§ **Task material**

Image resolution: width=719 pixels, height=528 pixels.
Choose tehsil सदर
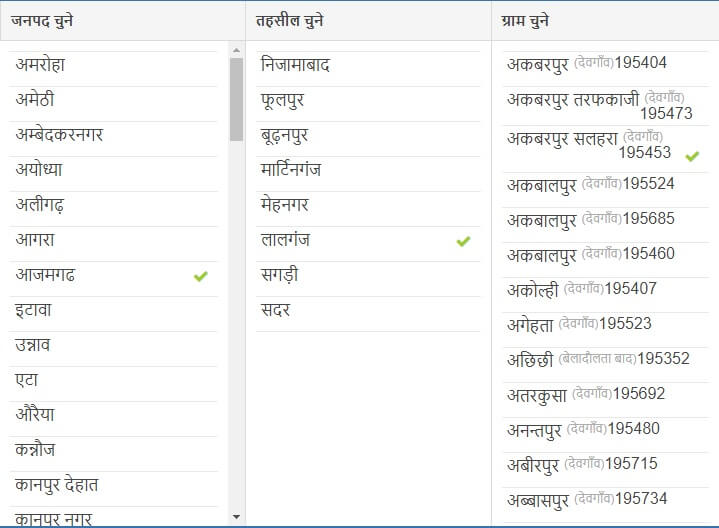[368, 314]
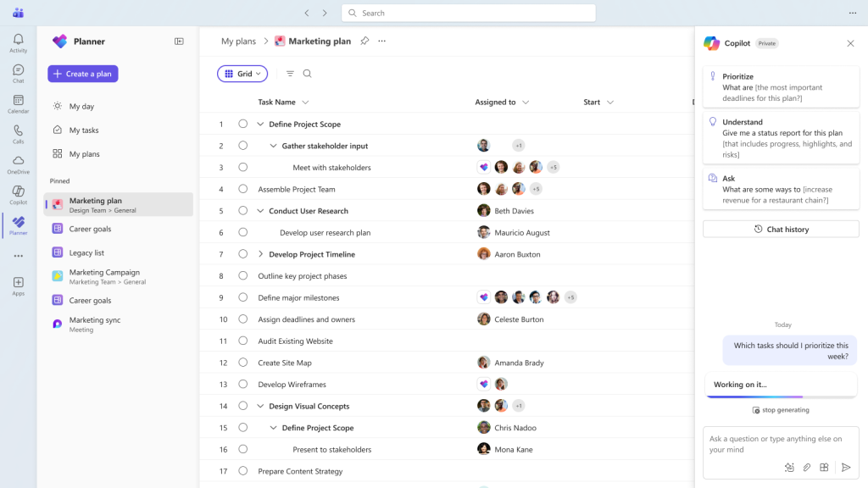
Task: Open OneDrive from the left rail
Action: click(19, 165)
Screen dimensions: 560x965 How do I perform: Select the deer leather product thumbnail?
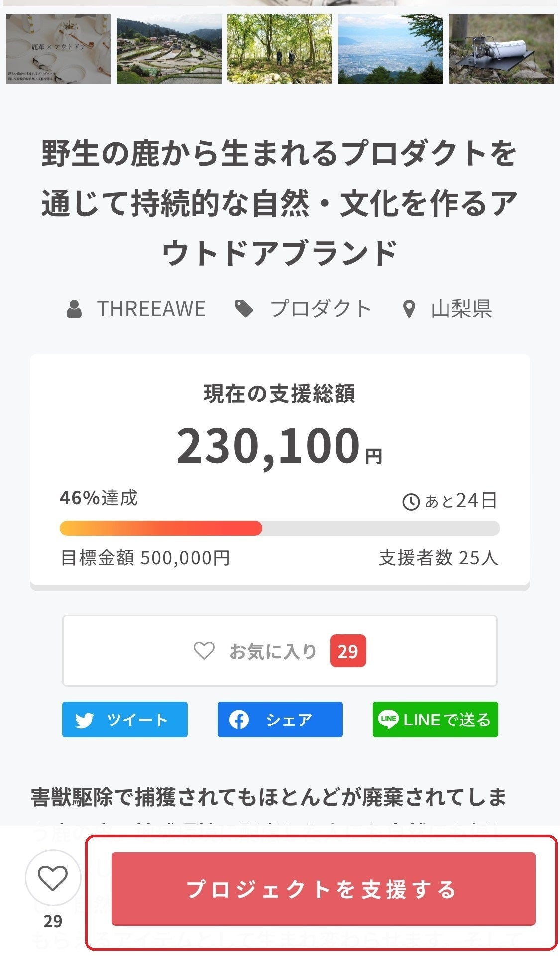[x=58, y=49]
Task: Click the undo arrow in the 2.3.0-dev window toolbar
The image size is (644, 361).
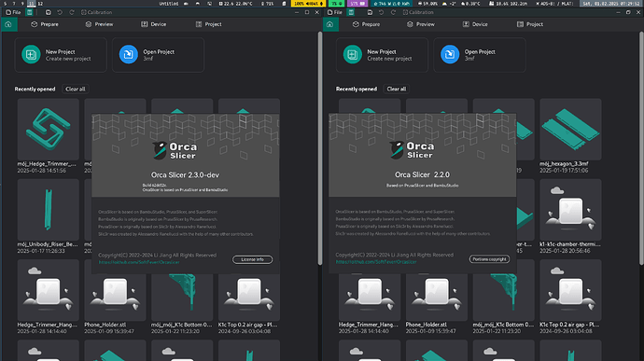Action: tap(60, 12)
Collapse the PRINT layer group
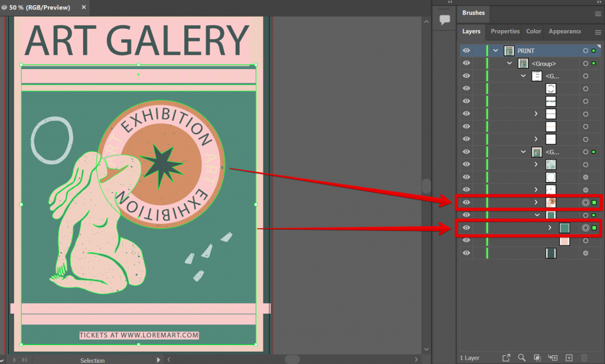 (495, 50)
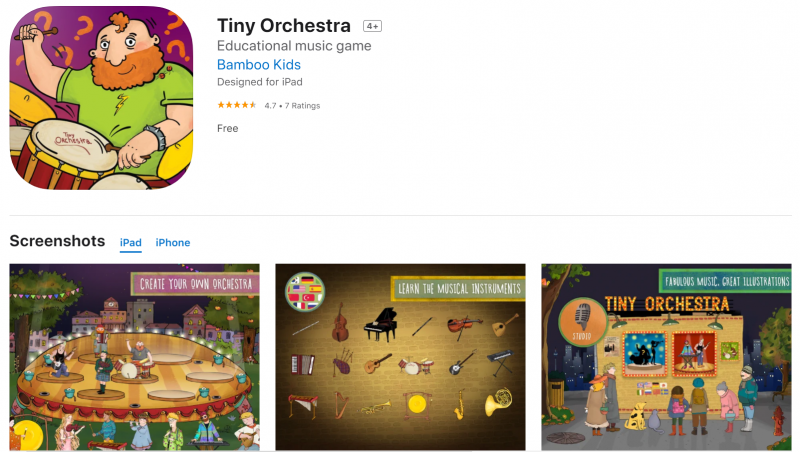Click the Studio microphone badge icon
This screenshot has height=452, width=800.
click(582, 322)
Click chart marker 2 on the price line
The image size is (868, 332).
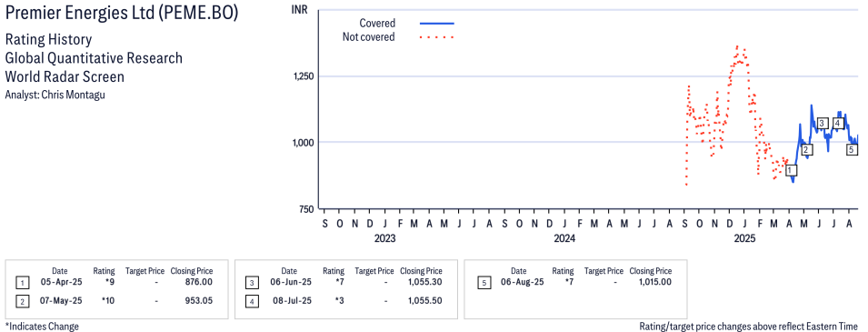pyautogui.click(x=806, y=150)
---
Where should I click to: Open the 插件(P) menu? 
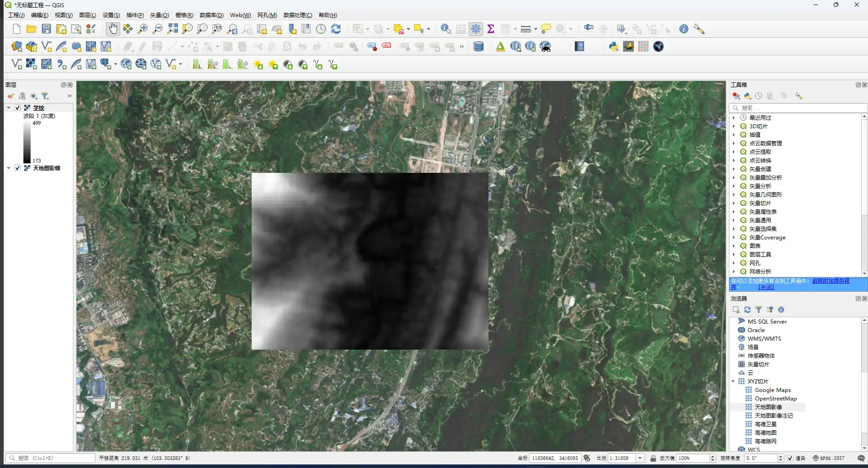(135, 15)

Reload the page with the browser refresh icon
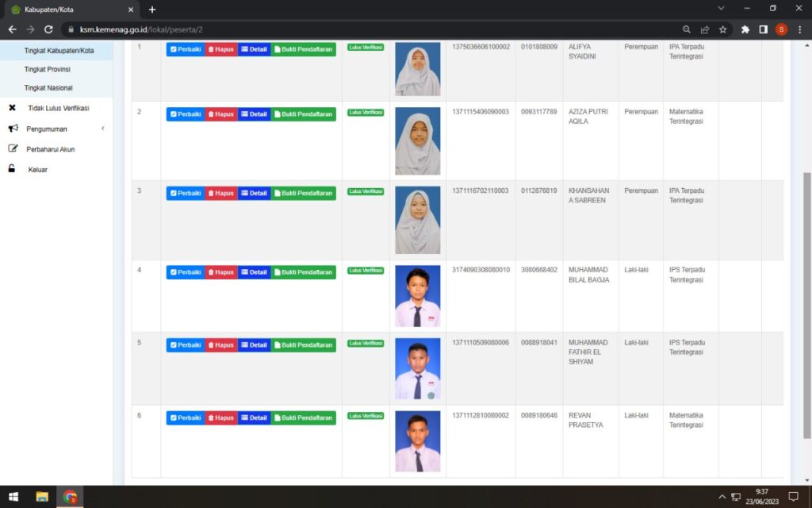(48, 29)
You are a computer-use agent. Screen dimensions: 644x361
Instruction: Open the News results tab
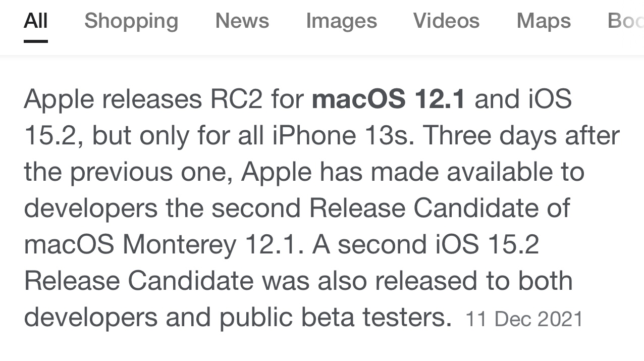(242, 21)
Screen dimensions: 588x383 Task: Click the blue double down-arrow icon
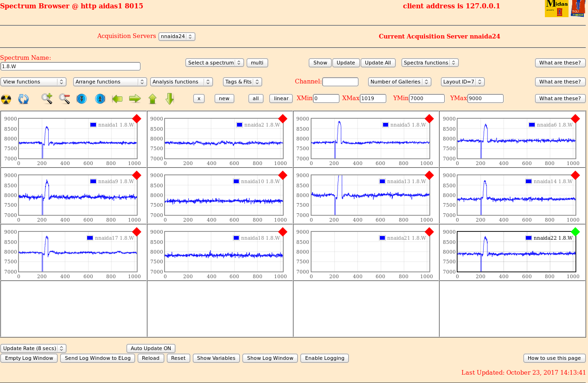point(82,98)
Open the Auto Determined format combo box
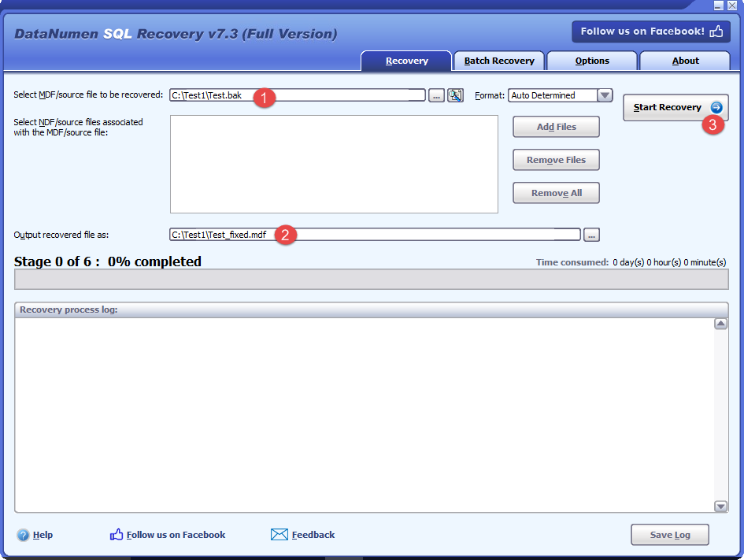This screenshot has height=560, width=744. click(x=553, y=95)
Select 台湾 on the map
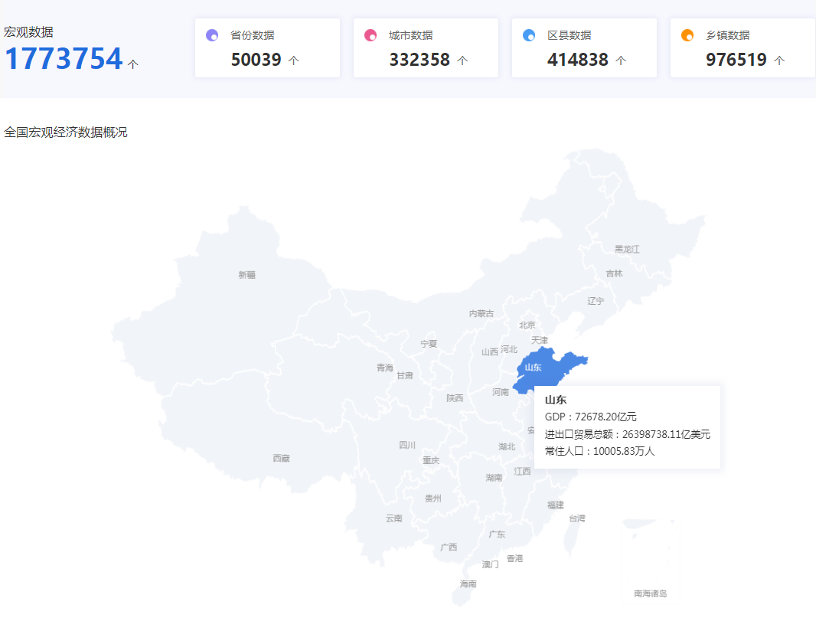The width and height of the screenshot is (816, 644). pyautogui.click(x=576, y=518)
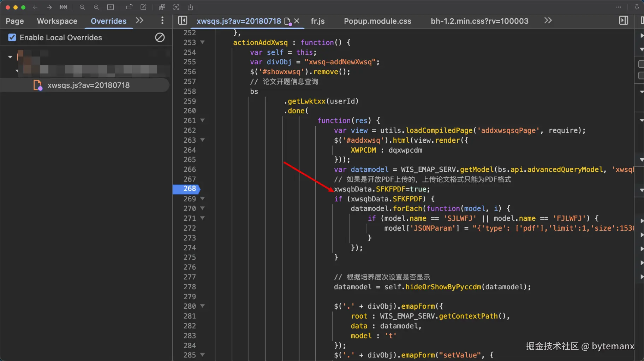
--
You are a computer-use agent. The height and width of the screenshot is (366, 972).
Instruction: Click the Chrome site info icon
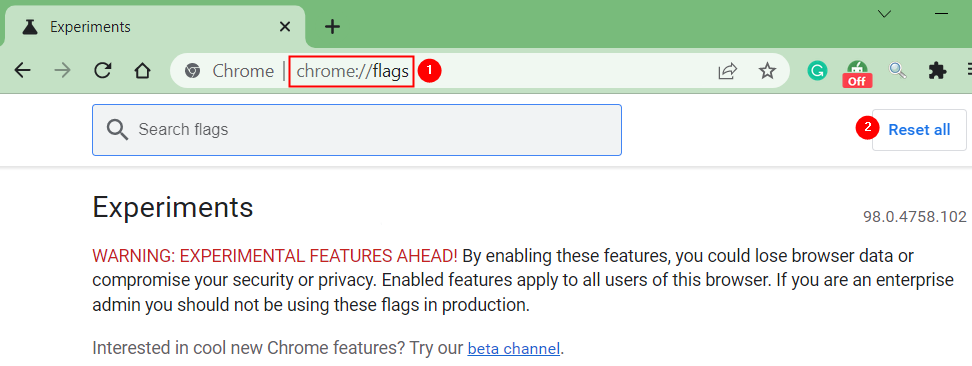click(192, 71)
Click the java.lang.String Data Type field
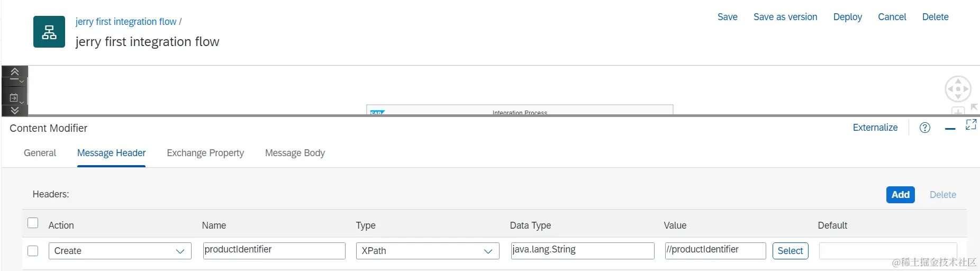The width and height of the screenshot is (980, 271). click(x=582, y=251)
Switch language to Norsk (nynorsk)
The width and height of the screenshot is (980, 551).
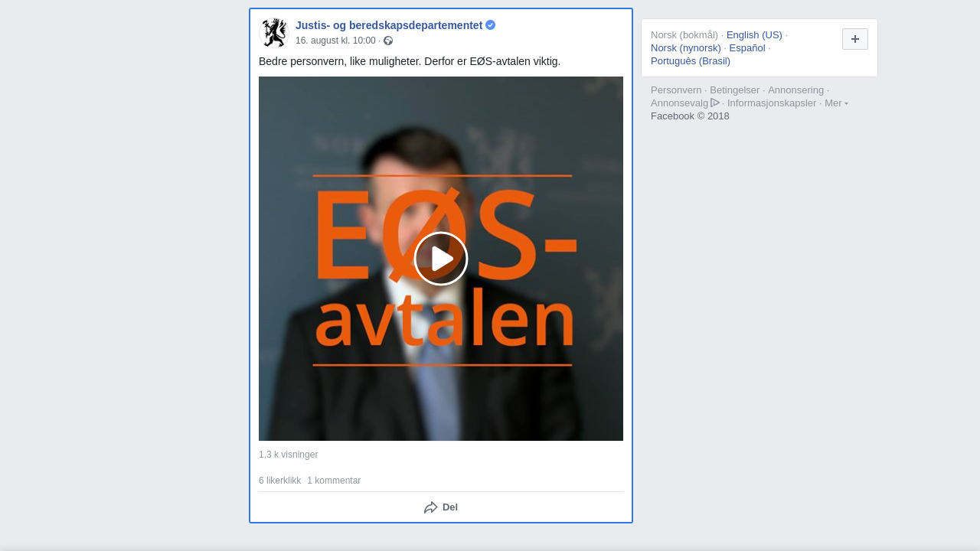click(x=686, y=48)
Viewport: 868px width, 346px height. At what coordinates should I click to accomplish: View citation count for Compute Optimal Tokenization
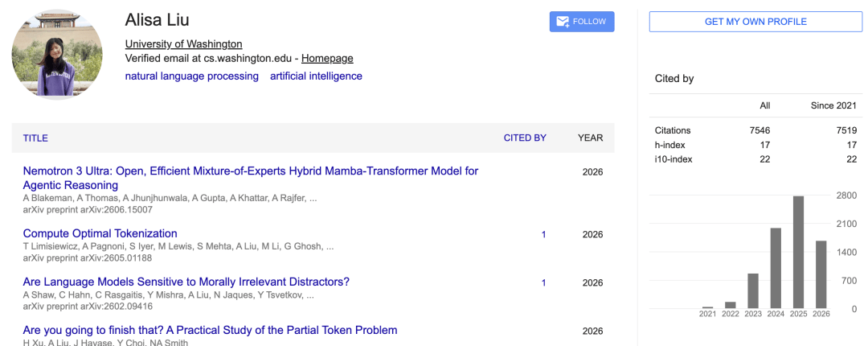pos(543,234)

§ **What the task asks**
Scan the material for lines holding the word "computer", count them, and give the result alone.

§ **Solution for this exercise**
2